Muhammad Ali Basha (30), a rebel fighter and resident of Binnish, a town in Idlib province, said he had participated in some of the protests. “Security-wise, we saw that their behaviour was starting to resemble the behaviour of the Assad regime,” he said in his house, adding that Hayat Tahrir al-Sham and its security arm would raid homes without notice.
On a dresser next to him were three guns – two AK-47s and a handgun – a Syrian flag and a slew of gold decorative butterflies, positioned like a shrine.
In some cases, Hayat Tahrir al-Sham responded to the protests with force, according to Syrians for Truth and Justice.
The rebel group has denied taking harsh action against residents of Idlib during the protests.
“When people say there was a violent response, no there was not,” Ahmad al-Sharaa, the group’s leader, formerly known by his nom de guerre, Abu Mohammed al-Jolani, said in an interview with the New York Times. “There was a response to some people who were destroying people’s properties.”
He conceded that some of the calls of the protesters were valid, in that certain laws were putting undue economic pressure on residents. “We remedied these and appeased a large part of the population,” he said.
Custom taxes, which were imposed on people coming from other parts of Syria, were done away with, residents said.
Residents and human rights groups also say that repression against critics has relented in recent months following the protests.
The experiences of Muna Armanazi (63), the principal of a private school in the city of Idlib, underline the mixed feelings many residents have about the rebel group.
On a residential street on Saturday, Armanazi was overseeing workers repairing and rebuilding walls and classrooms damaged in one of the last air strikes carried out by the Syrian regime before its overthrow. The strikes also killed two people, she said.
In the days after the strike, Armanazi went to the city’s public works ministry to ask for help rebuilding the damage to her school. She was told to bring the receipts for the damage and that the government would help cover it, she said.
“The institutions are working well,” she said, even if she was sometimes frustrated with how slowly things happened. “Their social services are good.”
“But,” she added, “in the beginning, when they first came, there was chaos.”
She cited the hardline religious stance initially taken and later dropped by the group, including trying to force women to wear face coverings.
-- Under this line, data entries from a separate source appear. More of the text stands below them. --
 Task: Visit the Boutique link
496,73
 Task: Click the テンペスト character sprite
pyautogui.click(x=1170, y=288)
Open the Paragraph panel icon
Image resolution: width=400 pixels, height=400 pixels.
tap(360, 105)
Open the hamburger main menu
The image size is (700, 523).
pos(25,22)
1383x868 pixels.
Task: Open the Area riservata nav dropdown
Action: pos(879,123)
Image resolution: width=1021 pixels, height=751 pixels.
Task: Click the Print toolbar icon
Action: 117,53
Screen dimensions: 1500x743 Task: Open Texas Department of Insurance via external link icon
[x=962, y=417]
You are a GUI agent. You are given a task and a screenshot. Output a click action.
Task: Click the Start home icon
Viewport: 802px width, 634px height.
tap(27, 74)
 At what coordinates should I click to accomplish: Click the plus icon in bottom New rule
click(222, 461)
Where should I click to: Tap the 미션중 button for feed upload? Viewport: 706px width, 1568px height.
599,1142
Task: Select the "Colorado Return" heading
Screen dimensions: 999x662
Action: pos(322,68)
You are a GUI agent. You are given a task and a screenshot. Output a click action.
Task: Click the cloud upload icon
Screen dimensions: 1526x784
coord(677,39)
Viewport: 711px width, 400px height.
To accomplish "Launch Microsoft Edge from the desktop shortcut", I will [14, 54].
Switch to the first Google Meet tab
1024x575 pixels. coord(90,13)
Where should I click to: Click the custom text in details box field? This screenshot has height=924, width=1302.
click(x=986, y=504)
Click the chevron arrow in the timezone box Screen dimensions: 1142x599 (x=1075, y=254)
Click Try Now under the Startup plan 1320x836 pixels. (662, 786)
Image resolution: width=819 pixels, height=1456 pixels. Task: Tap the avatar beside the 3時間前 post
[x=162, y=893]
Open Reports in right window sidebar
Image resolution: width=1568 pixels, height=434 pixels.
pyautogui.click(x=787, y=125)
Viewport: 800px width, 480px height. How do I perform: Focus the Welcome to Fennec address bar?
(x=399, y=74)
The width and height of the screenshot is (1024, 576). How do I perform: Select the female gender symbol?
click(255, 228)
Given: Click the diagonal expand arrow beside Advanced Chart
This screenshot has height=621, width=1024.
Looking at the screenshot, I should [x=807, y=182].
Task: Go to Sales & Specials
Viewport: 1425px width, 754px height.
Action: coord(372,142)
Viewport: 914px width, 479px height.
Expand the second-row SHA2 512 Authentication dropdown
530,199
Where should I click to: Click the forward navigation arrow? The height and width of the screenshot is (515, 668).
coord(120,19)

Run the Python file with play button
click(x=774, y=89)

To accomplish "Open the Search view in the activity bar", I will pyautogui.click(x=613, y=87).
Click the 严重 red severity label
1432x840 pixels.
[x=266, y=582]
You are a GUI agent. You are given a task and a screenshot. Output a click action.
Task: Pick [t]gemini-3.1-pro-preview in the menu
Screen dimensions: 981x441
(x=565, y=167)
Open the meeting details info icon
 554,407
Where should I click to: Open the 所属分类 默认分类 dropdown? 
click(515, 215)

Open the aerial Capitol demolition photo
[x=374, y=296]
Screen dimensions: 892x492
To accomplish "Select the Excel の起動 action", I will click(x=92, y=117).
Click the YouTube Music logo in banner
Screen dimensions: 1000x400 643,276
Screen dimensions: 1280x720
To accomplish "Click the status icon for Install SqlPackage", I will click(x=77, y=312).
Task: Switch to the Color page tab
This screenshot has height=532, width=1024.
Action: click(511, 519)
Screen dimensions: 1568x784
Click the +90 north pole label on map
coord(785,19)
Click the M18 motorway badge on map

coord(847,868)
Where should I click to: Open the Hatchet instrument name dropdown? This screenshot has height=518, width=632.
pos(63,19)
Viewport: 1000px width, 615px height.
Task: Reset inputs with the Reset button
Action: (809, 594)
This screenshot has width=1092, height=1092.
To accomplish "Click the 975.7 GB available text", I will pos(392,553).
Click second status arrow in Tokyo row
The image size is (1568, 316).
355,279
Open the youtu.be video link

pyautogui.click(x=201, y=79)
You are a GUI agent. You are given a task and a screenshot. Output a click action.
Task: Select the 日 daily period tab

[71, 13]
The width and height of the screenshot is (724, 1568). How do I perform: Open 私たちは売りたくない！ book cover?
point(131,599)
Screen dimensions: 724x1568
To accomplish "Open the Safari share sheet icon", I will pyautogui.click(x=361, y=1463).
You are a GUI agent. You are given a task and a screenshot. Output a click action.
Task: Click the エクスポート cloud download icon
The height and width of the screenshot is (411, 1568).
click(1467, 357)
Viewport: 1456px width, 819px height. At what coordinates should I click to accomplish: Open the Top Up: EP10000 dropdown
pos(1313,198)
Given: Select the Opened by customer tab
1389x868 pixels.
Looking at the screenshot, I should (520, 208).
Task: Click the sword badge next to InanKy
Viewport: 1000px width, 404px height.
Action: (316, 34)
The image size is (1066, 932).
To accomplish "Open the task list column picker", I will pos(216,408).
Armanazi, as an observant Muslim, wears a white hijab, a headscarf that leaves her face uncovered, and an ankle-length black robe outdoors. But her clothing was not conservative enough for members of the group, she said.
Once, as she was walking down the street, she passed a Hayat Tahrir al-Sham fighter. He chided her for how she was dressed – “Fear God, sister,” she said he told her.
“I said, ‘You fear God and lower your gaze and keep walking,’” she recalled saying defiantly back to him. But he did not respond further.
Before they were disbanded a few years ago, the morality police would not only harass women but also men with tattoos, said Salwa Jabaan (51), a journalist with various local media, including the Aleppo Today TV channel. “They were interfering in every part of our lives,” said Jabaan, who also took part in some of the protests against the rebel administration.
There had been some efforts in the past to revive the morality police, she said. But those efforts were abandoned after opposition from women and as the group began to evolve. Now she sees an even more drastic evolution in the group and in al-Sharaa, its leader, as they seek greater international legitimacy.